Пила, узнав, что отбирают людей для пешей атаки, сразу же вызвался туда. Если как держать топор, стоя на своих ногах, он хотя бы приблизительно уже знал, то сражаться сидя в седле для него было чем-то совсем диковинным. Как при этом он вызвался идти в конный поход — он в голову взять не мог.
— Тогда и я с тобой пойду. — сказал Хвостворту — Мне что конному, что пешему — один черт.
— Я тоже. — сказал Клинок. — Может и ты с нами, Коршун?
— Ну уж нет! — ответил боярин — Верхом веселее! А ты, Рассветник?
— Я с князем буду на всякий случай. Ну ступайте тогда, время дорого. Небо вам в помощь, братья!
У кромки терновника Быстрый собрал свою сотню, и повел ее в обход через кусты, молодняк и овраги. Шли гуськом, пригибаясь, а то и чуть не на четвереньках. Впереди — несколько засемьдырских охотников. По их сигналам вся вереница то замерев, припадала к земле, то снова поднималась, и шла — друг за другом, нос к затылку, как приклеенные. Головы никто не поднимал, лишь иногда один из разведчиков на миг выглядывал над травой, высматривая ыканский дозор, и тут же опустившись снова, махал задним рукой, и крался дальше.
— Не озираться! Не высовываться! Идти за вожаком следом, глядеть ему в пятки! Нос в землю, как волки, бородой тропинку мести! — приговаривал Быстрый, пропуская вперед себя воинов, следя чтобы никто не отстал и не загляделся на что-нибудь.
Добравшись так до края рощи, в которую упирался хутор, Быстрый велел бойцам перестроиться в цепь, и затаиться. Вперед выслал трех засемьдырцев. Всего через несколько минут они вернулись с донесением.
— Все как нас ждут, боярин! — негромко гудел Быстрому главный разведчик, заросший лохматой бородой как лешак, с морщинистым и обветренным лицом. Пила с Хвостом стояли поблизости и слышали каждое слово — Охрана есть, сидят кружком, смеются, болтают "ыгыгы" да "ыгыгы" на весь лес. Мимо них хоть на быках проеду. Остальные дрыхнут — только храп стоит!
— Часовых сможете снять? — спросил Быстрый.
— Насмерть? — спросил бородач.
— Ясное дело, насмерть. — сказал боярин — Нам тут нахлебники ни к чему. Ну как?
— Мо-о-ожно — кивнул головой на бок засемьдырец. — Впятером пойдем, снимем так, что дернуться не успеют.
— Чесный боярин! — вдруг сорвался с места Хвостворту — разреши мне тоже пойти.
— Тебе? — посмотрел на него Быстрый — А, это ты, плясун?
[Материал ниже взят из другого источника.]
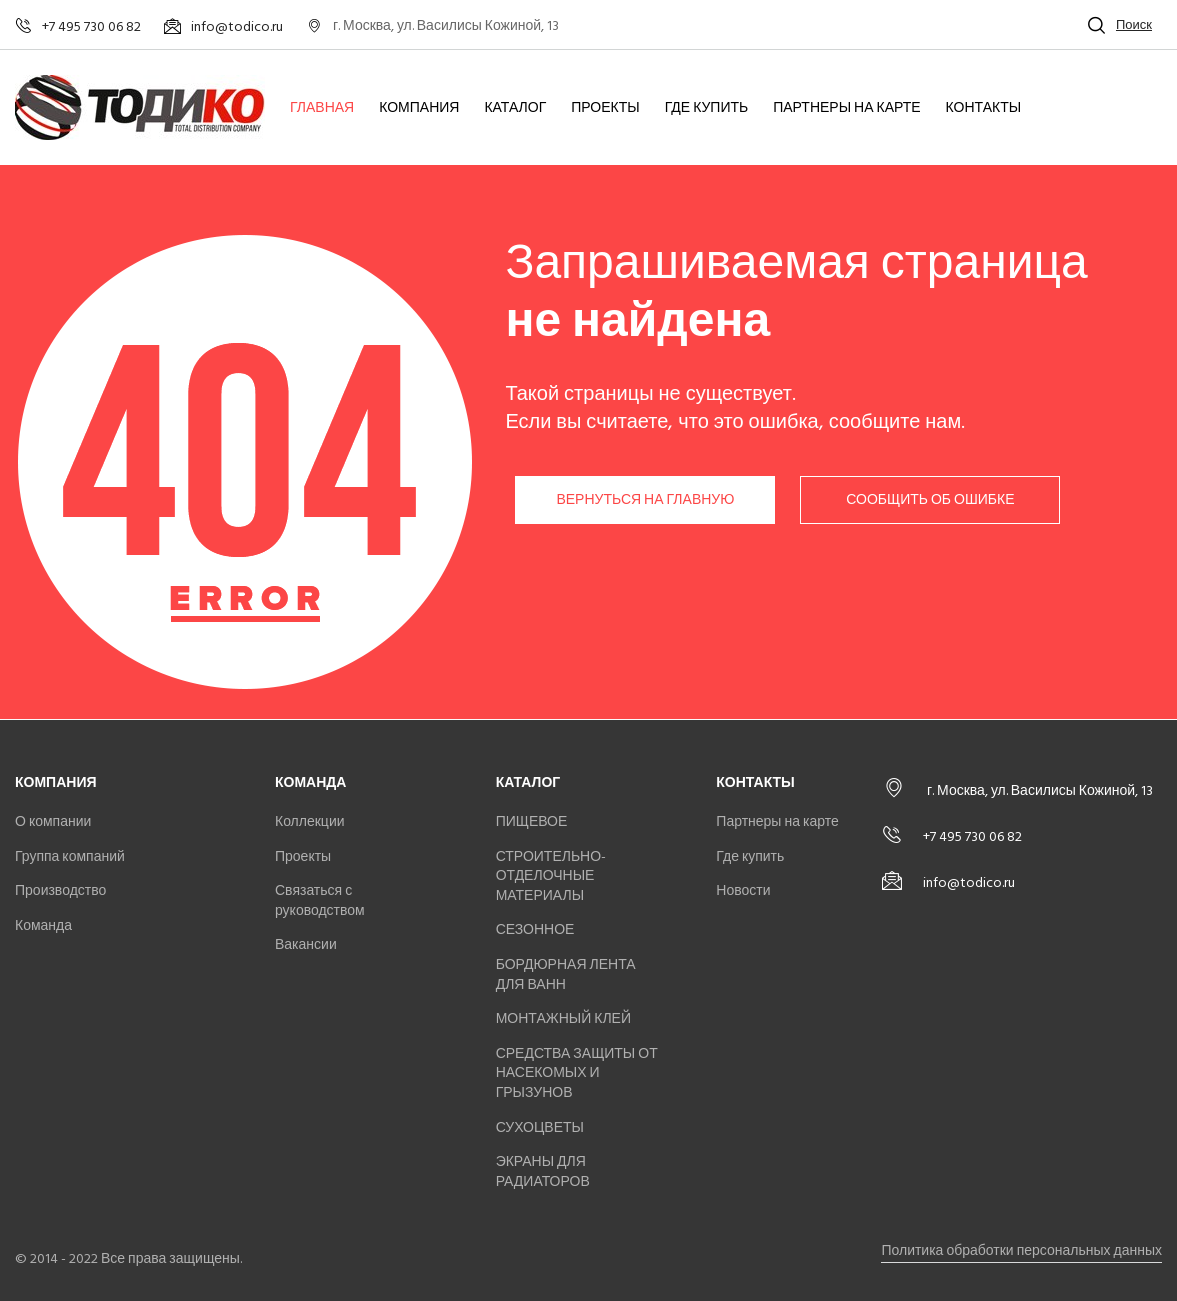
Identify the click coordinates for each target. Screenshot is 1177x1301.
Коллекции (310, 821)
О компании (53, 821)
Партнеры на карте (846, 108)
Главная (322, 108)
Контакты (984, 108)
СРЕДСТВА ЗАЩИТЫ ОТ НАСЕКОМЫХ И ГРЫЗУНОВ (577, 1073)
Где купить (707, 108)
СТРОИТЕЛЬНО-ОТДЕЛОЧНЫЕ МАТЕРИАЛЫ (551, 876)
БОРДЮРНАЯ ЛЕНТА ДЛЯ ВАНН (566, 974)
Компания (419, 108)
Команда (43, 925)
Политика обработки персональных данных (1021, 1250)
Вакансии (306, 944)
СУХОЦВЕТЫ (540, 1127)
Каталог (515, 108)
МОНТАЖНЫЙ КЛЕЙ (563, 1018)
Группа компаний (70, 856)
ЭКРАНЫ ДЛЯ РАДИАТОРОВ (543, 1171)
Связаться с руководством (320, 900)
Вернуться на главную (645, 499)
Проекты (605, 108)
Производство (60, 890)
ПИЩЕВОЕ (532, 821)
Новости (743, 890)
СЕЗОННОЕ (535, 929)
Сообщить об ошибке (930, 499)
Ты что, заодно еще и лазутчик.
— Да! Я в горах три года был разведчиком.
— Добро, иди с ними шестым. — сказал Быстрый.
— Пила, дай свой нож! — сказал Хвост, подбежав к брату.
— Хочешь, топор дам? — сказал Пила, вынимая ножик из чехла.
— Не надо, оставь! Самому пригодится!
Разведчики крадучись ушли в рощу, за ними подался и Хвост. А бородатый вожак сказал Быстрому напоследок:
— Как закончим — залаю по-лисьи.
И скрылся меж деревьев.
Пила сел под кустом, повернувшись спиной к той стороне, куда ушел брат. Смотреть туда ему казалось выше сил — вздрагивать от каждого шороха, и в каждой тени видеть идущих назад с удачей разведчиков, но убеждаться всякий раз, что это лишь птица сбежала с дерева, или от ветра ветвь покачнулась. Он не знал, куда от волнения деть ни руки, ни ноги. Казалось Пиле, что вот-вот, и он затрясется, забьется, как в припадке, не в силах сдержать себя. В голове почувствовалось легкое пьянящее кружение, к горлу подступил тяжелый ком и захотелось всунуть туда пальцы до самой глотки, и самому освободиться от напирающей рвоты... Чтобы хоть как-то занять себя, Пила мысленно запел песню, которую слышал от своей старой бабки, давно — еще до позорных лет, и запомнил с первого раза. Песня была про медведя, который подался в столицу на заработки, прикинувшись бородатым мужиком.
— Тревожишься? — спросил его Клинок.
— Есть такое. — сказал Пила.
— Это ничего. Сейчас начнется — и сразу полегчает. Уже не тревоги будет, знай дело делай!
Пила снова запел просебя, но дойдя до середины, до места, где у боярского двора за медведем пустилась в погоню свора собак, парень запнулся. Слова в его голове спутались, и концов их он в волнении не сумел собрать. Решил было начать заново, но не успел — из глубины рощи раздался гадкий резкий визг, и правда точь-в точь лисицин лай.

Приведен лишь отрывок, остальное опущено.